Another common myth is that you need a post-workout shake or drink. This is also false. 

You do not necessarily need a post-workout shake or drink. Pre-made (and even some homemade shakes) can quickly add up in calories and negate all of the hard work you just put in at the gym. 

Keep your post-workout meals and snacks simple by sticking to real foods. If you feel like you would like a little something extra, you can try mixing a protein powder with water or milk. Remember that our bodies can only digest 20-30 grams of protein at any one time, so consuming more protein than that is not necessary. 

For healthy pre- and post-workout fuel suggestions, come see me for a FREE nutrition consultation! We’ll go over your current habits and see where improvements can be made!

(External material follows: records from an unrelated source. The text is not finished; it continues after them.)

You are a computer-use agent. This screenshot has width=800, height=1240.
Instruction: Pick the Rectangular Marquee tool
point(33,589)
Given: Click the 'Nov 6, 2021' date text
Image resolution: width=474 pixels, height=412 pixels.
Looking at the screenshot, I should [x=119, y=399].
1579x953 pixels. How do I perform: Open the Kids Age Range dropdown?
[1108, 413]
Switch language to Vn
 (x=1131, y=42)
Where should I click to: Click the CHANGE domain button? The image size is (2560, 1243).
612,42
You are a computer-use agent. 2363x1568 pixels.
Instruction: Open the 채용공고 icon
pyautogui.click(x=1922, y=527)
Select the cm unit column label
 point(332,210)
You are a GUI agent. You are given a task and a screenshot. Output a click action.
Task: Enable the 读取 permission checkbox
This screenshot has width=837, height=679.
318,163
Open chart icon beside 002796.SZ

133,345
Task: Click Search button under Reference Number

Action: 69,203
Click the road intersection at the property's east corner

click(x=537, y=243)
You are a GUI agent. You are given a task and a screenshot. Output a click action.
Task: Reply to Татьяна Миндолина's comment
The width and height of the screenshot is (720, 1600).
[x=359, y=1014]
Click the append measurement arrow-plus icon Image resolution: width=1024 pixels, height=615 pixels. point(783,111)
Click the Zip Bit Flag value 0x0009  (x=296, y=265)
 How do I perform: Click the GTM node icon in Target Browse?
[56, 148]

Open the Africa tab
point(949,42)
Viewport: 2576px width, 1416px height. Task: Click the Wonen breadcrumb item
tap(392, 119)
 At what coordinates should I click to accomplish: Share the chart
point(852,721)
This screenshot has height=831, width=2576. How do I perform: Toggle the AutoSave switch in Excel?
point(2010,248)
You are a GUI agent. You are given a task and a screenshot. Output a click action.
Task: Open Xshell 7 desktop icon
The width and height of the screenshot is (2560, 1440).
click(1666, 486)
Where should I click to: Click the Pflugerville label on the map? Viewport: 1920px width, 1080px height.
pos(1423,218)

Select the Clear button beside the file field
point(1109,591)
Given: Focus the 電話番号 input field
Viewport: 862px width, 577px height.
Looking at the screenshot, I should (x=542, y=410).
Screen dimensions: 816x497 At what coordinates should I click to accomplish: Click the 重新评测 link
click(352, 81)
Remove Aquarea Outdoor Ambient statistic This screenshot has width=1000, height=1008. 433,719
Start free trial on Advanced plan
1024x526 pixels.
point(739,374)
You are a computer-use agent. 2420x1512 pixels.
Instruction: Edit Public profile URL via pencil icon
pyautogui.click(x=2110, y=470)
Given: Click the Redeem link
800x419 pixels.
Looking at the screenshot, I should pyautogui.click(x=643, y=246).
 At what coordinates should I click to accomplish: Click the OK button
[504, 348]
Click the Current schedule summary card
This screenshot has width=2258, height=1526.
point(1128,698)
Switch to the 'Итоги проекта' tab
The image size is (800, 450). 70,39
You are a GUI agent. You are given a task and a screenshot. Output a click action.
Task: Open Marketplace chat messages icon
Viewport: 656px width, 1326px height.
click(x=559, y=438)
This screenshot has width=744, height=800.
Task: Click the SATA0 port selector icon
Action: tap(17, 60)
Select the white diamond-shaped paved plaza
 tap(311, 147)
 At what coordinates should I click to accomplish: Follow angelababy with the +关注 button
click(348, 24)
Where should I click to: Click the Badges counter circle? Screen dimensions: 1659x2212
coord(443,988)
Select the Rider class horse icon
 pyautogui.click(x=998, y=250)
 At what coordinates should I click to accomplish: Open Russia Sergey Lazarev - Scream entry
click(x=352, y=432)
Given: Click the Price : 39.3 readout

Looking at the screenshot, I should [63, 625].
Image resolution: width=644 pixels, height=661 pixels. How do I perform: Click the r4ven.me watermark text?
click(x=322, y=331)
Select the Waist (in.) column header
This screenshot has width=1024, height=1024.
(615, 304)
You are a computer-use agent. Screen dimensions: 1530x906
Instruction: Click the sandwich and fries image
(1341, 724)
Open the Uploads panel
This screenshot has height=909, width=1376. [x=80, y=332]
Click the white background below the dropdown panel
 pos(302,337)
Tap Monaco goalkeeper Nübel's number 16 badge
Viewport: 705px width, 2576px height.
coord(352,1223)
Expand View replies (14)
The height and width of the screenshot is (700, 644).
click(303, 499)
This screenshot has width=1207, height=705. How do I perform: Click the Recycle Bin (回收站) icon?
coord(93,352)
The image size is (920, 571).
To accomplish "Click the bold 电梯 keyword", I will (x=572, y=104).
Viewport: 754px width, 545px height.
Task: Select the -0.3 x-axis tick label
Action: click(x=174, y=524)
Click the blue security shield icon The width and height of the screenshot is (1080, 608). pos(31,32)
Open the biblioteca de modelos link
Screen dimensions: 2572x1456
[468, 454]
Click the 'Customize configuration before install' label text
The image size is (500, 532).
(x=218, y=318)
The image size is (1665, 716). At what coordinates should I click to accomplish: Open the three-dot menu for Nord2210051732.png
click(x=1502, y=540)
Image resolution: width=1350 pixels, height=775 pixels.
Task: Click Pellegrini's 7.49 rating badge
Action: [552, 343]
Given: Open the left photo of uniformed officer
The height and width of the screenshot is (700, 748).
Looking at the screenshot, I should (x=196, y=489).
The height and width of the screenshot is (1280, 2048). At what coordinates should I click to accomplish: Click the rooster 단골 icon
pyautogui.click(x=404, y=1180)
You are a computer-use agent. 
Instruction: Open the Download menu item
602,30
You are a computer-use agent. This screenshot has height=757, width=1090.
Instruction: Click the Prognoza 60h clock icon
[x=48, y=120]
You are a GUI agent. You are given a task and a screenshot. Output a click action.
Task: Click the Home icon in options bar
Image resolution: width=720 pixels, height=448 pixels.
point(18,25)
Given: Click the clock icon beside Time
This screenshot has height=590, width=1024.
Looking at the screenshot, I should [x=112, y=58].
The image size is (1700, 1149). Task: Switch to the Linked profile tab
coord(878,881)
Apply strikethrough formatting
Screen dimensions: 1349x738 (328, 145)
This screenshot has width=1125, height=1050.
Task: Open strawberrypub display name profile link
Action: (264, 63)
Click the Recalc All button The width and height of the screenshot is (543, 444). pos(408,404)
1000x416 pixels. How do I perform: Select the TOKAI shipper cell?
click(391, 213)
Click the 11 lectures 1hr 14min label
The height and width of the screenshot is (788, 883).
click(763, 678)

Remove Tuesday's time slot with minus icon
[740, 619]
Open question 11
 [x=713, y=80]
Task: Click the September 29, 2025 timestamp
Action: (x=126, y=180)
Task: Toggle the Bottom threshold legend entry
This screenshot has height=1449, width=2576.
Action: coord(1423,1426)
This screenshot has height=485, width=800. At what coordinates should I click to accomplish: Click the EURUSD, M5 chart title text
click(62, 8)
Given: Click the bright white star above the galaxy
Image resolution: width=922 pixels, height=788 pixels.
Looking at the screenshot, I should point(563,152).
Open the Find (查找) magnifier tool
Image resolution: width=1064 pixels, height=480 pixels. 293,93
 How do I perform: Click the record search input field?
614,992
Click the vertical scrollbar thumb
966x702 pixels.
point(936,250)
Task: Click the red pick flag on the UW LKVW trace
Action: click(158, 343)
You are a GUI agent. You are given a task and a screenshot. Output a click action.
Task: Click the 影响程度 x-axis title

Schedule a Nutrition Consultation

Sarah Brunner Registered Dietician at Elite Sports Clubs

Written by Sarah Brunner, RDN, CD; Elite Sports Clubs Registered Dietitian

Sarah is certified in food allergies/intolerances and nutritional counseling, Academy of Nutrition and Dietetics; has a certificate in Dietetics from Mount Mary University; and a BA in Education and Mathematics from the University of Wisconsin – La Crosse.


  • Jim Brewster says:

    I left a comment yesterday that was apparently deleted. How about this? The above article has some misconceptions about pre-workouts. While eating real food is always good advice, might I suggest a little research into what a pre-workout is? For example, they are not merely “stimulants”. There are many options that contain zero stimulants. Take a look at the total formula, and in many cases, it becomes clear that a good pre-workout can make a big difference in a person’s training session. Why does that have to be a bad thing?

  • Jim Brewster says:

    Pre-workouts are not merely stimulants. Many of them are 100% stim-free. A good pre-workout is balanced and does much more than simply provide energy. They can improve focus, concentration, and motivation. They can improve endurance. Many of them contain a hydration complex to help users avoid dehydration. They increase nitric oxide production, which increases blood flow to the working muscles. This not only pumps up the muscles but also carries nutrients and oxygen to the muscles. I personally have used pre-workouts that have helped me zone into my workout, enabling me to lift more weight and knock out a few more reps. Sure, lifters should be eating a balanced diet, but the info presented here about pre-workouts is not accurate.